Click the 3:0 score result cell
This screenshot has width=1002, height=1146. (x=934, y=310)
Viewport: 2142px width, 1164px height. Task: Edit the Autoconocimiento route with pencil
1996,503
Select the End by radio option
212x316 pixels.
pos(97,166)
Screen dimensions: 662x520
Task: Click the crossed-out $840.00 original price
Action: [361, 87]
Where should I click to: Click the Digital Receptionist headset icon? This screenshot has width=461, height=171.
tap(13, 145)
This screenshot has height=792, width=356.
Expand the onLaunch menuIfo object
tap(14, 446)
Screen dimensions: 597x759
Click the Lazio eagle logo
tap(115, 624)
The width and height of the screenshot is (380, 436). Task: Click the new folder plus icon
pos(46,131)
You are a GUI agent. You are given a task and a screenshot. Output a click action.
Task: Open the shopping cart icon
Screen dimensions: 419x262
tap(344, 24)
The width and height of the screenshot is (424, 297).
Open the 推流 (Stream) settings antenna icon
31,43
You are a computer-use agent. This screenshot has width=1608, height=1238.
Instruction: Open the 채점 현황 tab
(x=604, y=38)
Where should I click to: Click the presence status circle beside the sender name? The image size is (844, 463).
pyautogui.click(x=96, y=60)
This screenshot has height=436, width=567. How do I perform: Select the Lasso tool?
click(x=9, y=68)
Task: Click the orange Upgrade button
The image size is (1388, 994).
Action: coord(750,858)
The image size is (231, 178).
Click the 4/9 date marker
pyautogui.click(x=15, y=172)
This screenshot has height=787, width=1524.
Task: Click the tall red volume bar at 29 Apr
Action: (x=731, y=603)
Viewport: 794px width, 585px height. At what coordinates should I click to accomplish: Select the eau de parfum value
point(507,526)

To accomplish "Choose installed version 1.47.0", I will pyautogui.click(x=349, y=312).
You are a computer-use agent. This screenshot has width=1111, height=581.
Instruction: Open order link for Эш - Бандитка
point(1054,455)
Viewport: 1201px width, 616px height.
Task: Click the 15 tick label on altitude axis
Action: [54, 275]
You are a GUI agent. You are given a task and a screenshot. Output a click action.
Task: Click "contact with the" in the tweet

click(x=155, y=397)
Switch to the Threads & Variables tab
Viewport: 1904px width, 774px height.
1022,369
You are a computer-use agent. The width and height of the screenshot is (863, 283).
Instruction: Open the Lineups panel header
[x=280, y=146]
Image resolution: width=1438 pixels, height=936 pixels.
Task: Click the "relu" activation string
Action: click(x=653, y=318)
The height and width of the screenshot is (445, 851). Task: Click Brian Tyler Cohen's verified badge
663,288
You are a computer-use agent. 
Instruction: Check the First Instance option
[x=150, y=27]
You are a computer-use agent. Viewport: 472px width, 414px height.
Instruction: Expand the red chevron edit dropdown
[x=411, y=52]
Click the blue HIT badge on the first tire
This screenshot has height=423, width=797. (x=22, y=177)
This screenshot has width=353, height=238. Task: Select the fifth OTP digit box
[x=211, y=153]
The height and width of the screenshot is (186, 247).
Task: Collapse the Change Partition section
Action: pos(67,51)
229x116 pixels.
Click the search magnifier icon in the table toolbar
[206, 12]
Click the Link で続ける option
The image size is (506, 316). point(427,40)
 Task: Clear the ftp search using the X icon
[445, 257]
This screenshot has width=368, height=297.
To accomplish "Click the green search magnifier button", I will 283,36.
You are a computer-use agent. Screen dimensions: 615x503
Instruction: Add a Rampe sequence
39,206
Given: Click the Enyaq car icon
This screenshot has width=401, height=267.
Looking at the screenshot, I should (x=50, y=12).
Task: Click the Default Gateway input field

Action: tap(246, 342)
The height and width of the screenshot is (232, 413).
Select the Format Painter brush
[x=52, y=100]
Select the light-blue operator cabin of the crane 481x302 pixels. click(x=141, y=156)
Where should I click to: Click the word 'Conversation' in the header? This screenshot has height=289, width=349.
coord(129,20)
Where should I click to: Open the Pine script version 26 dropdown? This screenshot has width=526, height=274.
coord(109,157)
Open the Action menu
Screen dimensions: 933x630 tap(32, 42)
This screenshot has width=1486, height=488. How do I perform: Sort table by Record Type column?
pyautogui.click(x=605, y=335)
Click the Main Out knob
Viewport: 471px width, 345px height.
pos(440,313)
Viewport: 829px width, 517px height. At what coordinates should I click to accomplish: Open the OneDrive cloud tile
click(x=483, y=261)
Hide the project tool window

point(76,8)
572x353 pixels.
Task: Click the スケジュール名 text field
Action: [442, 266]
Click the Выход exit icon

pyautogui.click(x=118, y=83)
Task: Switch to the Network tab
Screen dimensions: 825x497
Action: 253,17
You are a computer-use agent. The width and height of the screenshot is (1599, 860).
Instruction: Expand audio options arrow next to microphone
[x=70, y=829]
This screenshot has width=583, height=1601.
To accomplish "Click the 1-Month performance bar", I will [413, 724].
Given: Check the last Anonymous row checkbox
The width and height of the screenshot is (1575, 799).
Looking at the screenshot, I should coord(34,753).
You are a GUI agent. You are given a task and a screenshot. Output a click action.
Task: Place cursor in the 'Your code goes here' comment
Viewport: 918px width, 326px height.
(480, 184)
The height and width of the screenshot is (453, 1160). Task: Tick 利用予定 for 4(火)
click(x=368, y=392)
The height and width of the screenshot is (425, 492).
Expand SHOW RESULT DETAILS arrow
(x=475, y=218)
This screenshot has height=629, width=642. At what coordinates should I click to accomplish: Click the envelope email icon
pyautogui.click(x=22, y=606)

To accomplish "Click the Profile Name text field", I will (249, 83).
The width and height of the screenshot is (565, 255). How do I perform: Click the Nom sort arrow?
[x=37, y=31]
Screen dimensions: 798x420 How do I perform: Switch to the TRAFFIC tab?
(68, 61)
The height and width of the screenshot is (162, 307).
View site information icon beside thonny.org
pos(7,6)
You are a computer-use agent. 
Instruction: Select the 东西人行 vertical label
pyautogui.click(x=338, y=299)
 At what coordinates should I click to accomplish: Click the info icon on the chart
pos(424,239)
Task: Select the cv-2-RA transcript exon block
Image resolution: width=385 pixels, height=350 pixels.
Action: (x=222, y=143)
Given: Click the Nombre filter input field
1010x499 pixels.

++++++++

EXERCISE REQUIREMENTS: Copy out the records above without altering anything.

ANSWER SPACE:
Click the 3:0 score result cell
This screenshot has width=1002, height=1146. (x=934, y=310)
Viewport: 2142px width, 1164px height. Task: Edit the Autoconocimiento route with pencil
1996,503
Select the End by radio option
212x316 pixels.
pos(97,166)
Screen dimensions: 662x520
Task: Click the crossed-out $840.00 original price
Action: [361, 87]
Where should I click to: Click the Digital Receptionist headset icon? This screenshot has width=461, height=171.
tap(13, 145)
This screenshot has height=792, width=356.
Expand the onLaunch menuIfo object
tap(14, 446)
Screen dimensions: 597x759
Click the Lazio eagle logo
tap(115, 624)
The width and height of the screenshot is (380, 436). Task: Click the new folder plus icon
pos(46,131)
You are a GUI agent. You are given a task and a screenshot. Output a click action.
Task: Open the shopping cart icon
Screen dimensions: 419x262
tap(344, 24)
The width and height of the screenshot is (424, 297).
Open the 推流 (Stream) settings antenna icon
31,43
You are a computer-use agent. This screenshot has width=1608, height=1238.
Instruction: Open the 채점 현황 tab
(x=604, y=38)
Where should I click to: Click the presence status circle beside the sender name? The image size is (844, 463).
pyautogui.click(x=96, y=60)
This screenshot has height=436, width=567. How do I perform: Select the Lasso tool?
click(x=9, y=68)
Task: Click the orange Upgrade button
The image size is (1388, 994).
Action: coord(750,858)
The image size is (231, 178).
Click the 4/9 date marker
pyautogui.click(x=15, y=172)
This screenshot has height=787, width=1524.
Task: Click the tall red volume bar at 29 Apr
Action: (x=731, y=603)
Viewport: 794px width, 585px height. At what coordinates should I click to accomplish: Select the eau de parfum value
point(507,526)

To accomplish "Choose installed version 1.47.0", I will pyautogui.click(x=349, y=312).
You are a computer-use agent. This screenshot has width=1111, height=581.
Instruction: Open order link for Эш - Бандитка
point(1054,455)
Viewport: 1201px width, 616px height.
Task: Click the 15 tick label on altitude axis
Action: [54, 275]
You are a GUI agent. You are given a task and a screenshot. Output a click action.
Task: Click "contact with the" in the tweet

click(x=155, y=397)
Switch to the Threads & Variables tab
Viewport: 1904px width, 774px height.
1022,369
You are a computer-use agent. The width and height of the screenshot is (863, 283).
Instruction: Open the Lineups panel header
[x=280, y=146]
Image resolution: width=1438 pixels, height=936 pixels.
Task: Click the "relu" activation string
Action: click(x=653, y=318)
The height and width of the screenshot is (445, 851). Task: Click Brian Tyler Cohen's verified badge
663,288
You are a computer-use agent. 
Instruction: Check the First Instance option
[x=150, y=27]
You are a computer-use agent. Viewport: 472px width, 414px height.
Instruction: Expand the red chevron edit dropdown
[x=411, y=52]
Click the blue HIT badge on the first tire
This screenshot has height=423, width=797. (x=22, y=177)
This screenshot has width=353, height=238. Task: Select the fifth OTP digit box
[x=211, y=153]
The height and width of the screenshot is (186, 247).
Task: Collapse the Change Partition section
Action: pos(67,51)
229x116 pixels.
Click the search magnifier icon in the table toolbar
[206, 12]
Click the Link で続ける option
The image size is (506, 316). point(427,40)
 Task: Clear the ftp search using the X icon
[445, 257]
This screenshot has width=368, height=297.
To accomplish "Click the green search magnifier button", I will 283,36.
You are a computer-use agent. Screen dimensions: 615x503
Instruction: Add a Rampe sequence
39,206
Given: Click the Enyaq car icon
This screenshot has width=401, height=267.
Looking at the screenshot, I should (x=50, y=12).
Task: Click the Default Gateway input field

Action: tap(246, 342)
The height and width of the screenshot is (232, 413).
Select the Format Painter brush
[x=52, y=100]
Select the light-blue operator cabin of the crane 481x302 pixels. click(x=141, y=156)
Where should I click to: Click the word 'Conversation' in the header? This screenshot has height=289, width=349.
coord(129,20)
Where should I click to: Open the Pine script version 26 dropdown? This screenshot has width=526, height=274.
coord(109,157)
Open the Action menu
Screen dimensions: 933x630 tap(32, 42)
This screenshot has width=1486, height=488. How do I perform: Sort table by Record Type column?
pyautogui.click(x=605, y=335)
Click the Main Out knob
Viewport: 471px width, 345px height.
pos(440,313)
Viewport: 829px width, 517px height. At what coordinates should I click to accomplish: Open the OneDrive cloud tile
click(x=483, y=261)
Hide the project tool window

point(76,8)
572x353 pixels.
Task: Click the スケジュール名 text field
Action: [442, 266]
Click the Выход exit icon

pyautogui.click(x=118, y=83)
Task: Switch to the Network tab
Screen dimensions: 825x497
Action: 253,17
You are a computer-use agent. The width and height of the screenshot is (1599, 860).
Instruction: Expand audio options arrow next to microphone
[x=70, y=829]
This screenshot has width=583, height=1601.
To accomplish "Click the 1-Month performance bar", I will [413, 724].
Given: Check the last Anonymous row checkbox
The width and height of the screenshot is (1575, 799).
Looking at the screenshot, I should coord(34,753).
You are a GUI agent. You are given a task and a screenshot. Output a click action.
Task: Place cursor in the 'Your code goes here' comment
Viewport: 918px width, 326px height.
(480, 184)
The height and width of the screenshot is (453, 1160). Task: Tick 利用予定 for 4(火)
click(x=368, y=392)
The height and width of the screenshot is (425, 492).
Expand SHOW RESULT DETAILS arrow
(x=475, y=218)
This screenshot has height=629, width=642. At what coordinates should I click to accomplish: Click the envelope email icon
pyautogui.click(x=22, y=606)

To accomplish "Click the Profile Name text field", I will (249, 83).
The width and height of the screenshot is (565, 255). How do I perform: Click the Nom sort arrow?
[x=37, y=31]
Screen dimensions: 798x420 How do I perform: Switch to the TRAFFIC tab?
(68, 61)
The height and width of the screenshot is (162, 307).
View site information icon beside thonny.org
pos(7,6)
You are a computer-use agent. 
Instruction: Select the 东西人行 vertical label
pyautogui.click(x=338, y=299)
 At what coordinates should I click to accomplish: Click the info icon on the chart
pos(424,239)
Task: Select the cv-2-RA transcript exon block
Image resolution: width=385 pixels, height=350 pixels.
Action: (x=222, y=143)
Given: Click the Nombre filter input field
1010x499 pixels.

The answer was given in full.